Mrs. Mary Hartwell Catherwood followed Mr. Cable with a paper on "Form and Condensation in the Novel." We print a portion of Mrs. Catherwood's remarks, regretting that we have not space for them all.

"Whoever attempts a novel is supposed to have a

story to tell; and the manner of his telling it is almost as important as the story itself. It is always whatever variations the theme may take the story of a man and a woman ; often a sad, often an absurd story ; but one which is as fresh with every generation as new grass with the spring. The dear little maid whom you now call the light of your house will soon reach her version of it. She tells you in confidence, and with a stammer on the long word, that she has a prejudice against boys, and you know what that prejudice in the course of a few years will do with the incipient men who are hanging May-baskets or doing sums for her.

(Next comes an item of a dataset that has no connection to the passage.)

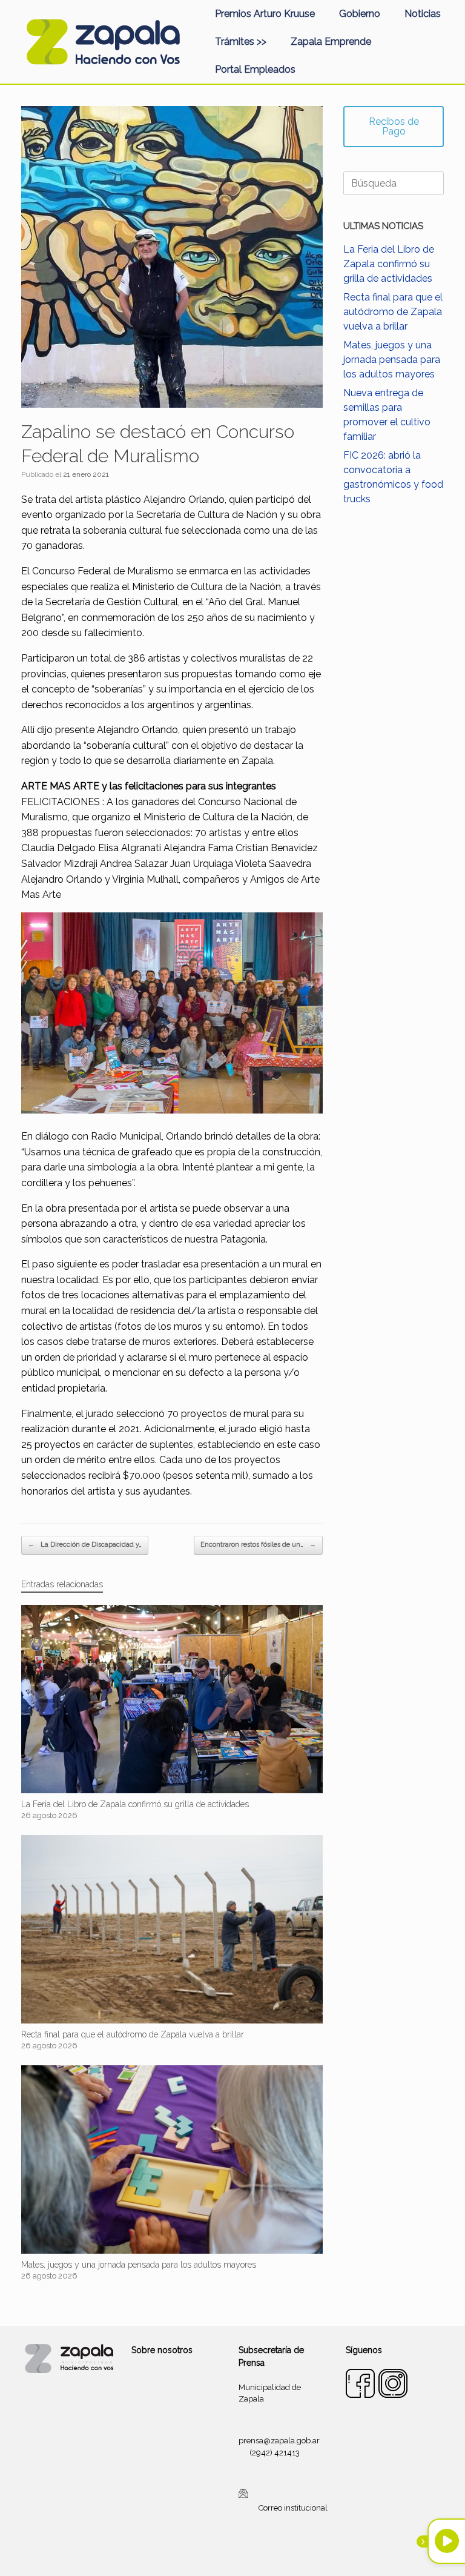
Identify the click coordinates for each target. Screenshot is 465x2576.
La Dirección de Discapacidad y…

"It seems to me the best form for this story is the dramatic form. We want intensified life. 'It is the quality of the moment that imports,' says Emerson. Of what interest are our glacial periods, our slow transitions that change us we know not why ? Everyone can look back on many differing persons he has been in his time. And everyone is conscious of undeveloped identities hampered yet within him. The sweetest and sincerest natures have repressions and concealments. It is the result of these things which makes the story of life. You may put a microscope over a man and follow his trail day by day; but unless he reaches some stress of loving, suffering, doing, you soon lose interest in him. I delight in Jane Austen for the quality of her work. In the same way I enjoy the work of Mr. Howells. It is their dramatic grasp on the commonplace which makes these realists great.

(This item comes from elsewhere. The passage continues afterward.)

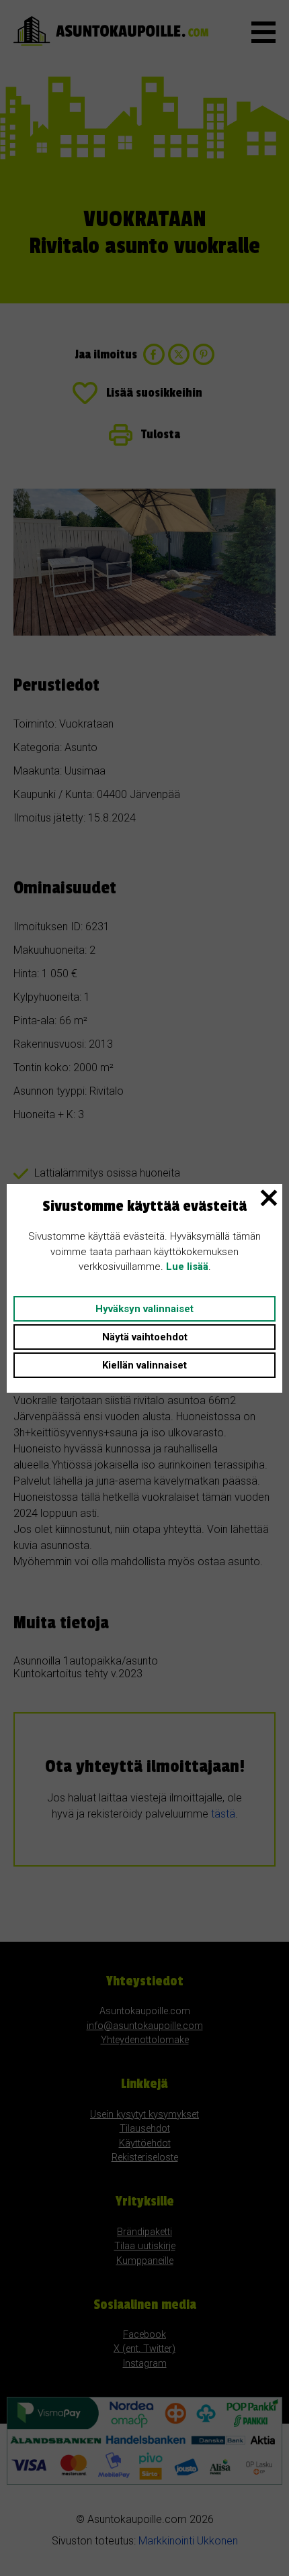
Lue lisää (187, 1266)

"The most dramatic treatment cannot wholly present the beauty of one human soul, and the sternest analysis cannot reach all its convolutions of evil. Shakespeare knew his human soul. When we are very young we complain that he pictures us unfairly; but when we are older, we know. He took the great moments, that counted; and presented his men and women intensely alive.
"I have heard there are authors who do not rewrite and condense, who set down at the first stroke the word they want to use; the word which creates. But I never absolutely laid hands on one. The growth of a story is usually slow, like the growth of most plants. It is labor and delight, pain and pleasure, despair and hope. You cannot escape a pang. You must absolutely live it through ; and then try it by the test of ridicule of common standards, by the guage of human nature. I heard a judge say when he was a college student he kicked all the bark off a log in the campus, and wore out the backs of a new pair of trousers, trying to write a poem; and he made up his mind he was no poet. If the spirit of art had really been in him he would have recognized these agonies. It is not easy to speak the word except when it is easy ; when you

have those moments of clear seeing and that condensing grasp of your material which sometimes pay for days of worthless labor."

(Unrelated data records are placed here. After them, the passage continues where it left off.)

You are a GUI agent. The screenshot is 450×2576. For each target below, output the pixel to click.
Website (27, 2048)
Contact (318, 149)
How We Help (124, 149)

The remaining papers of the session were as follows: "The Short Story," by Miss Alice French; "The New Motive in Fiction," by Mrs. Anna B. McMahan; "Local Color in Fiction," by Mr. Hamlin Garland ; and " Ebb-Tide in Realism," by Mr. Joseph Kirkland. The Friday session of the Congress seemed to arouse a more general public interest than any of the others, and was distinguished from them by the fact that all the papers presented upon this occasion were read by their authors. Our account has thus far dealt almost exclusively with the special subject of the Congress of Authors. When we consider the fact that this Congress has been the first of the sort to be held by writers in the English language, and the other fact that there existed in this country no definite association of literary workers to take charge of the arrangements, there is reason to congratulate the committees in charge upon the outcome of their enterprise. To the non-resident Committee of Cooperation, and particularly to its secretary, Professor George E. Woodberry, who labored long and strenuously for the success of the work, a special and hearty word of recognition is due. It is true that there have been many disappointments that some who should have taken part in the work declined the invitation to do so, and that others who had promised their help and their presence failed to come forward at the final moment, but, with allowance for all these mishaps, it must be admitted that the Congress achieved a distinct success, that its sessions were dignified and thought-provoking, that it attracted the serious attention of a considerable and influential public, and that it has paved the way for a better organization of authorship, and a better understanding of literature both in its commercial and its artistic aspects. The proceedings of the Congress of Authors will have many echoes in the periodical literature of the coming weeks ; and, if they shall be subsequently published, as is hoped, in permanent form, their effect will be felt far beyond the moment, and is likely to make itself apparent both in predicable and in unpredicable ways.
Of the four remaining Congresses of the week we have not, upon the present occasion, space to speak in detail. We must be content with saying that they brought to Chicago exceptionally large gatherings of the four classes of specialists to whom appeal was made, including many European scholars of the first rank ; that their programmes covered a very wide range of original research ; and that, in spite of the tropical temperature of the week, and the counter attractions of the World's Fair, they were attended by audiences commensurate with the interest and importance of what the proceedings had to offer.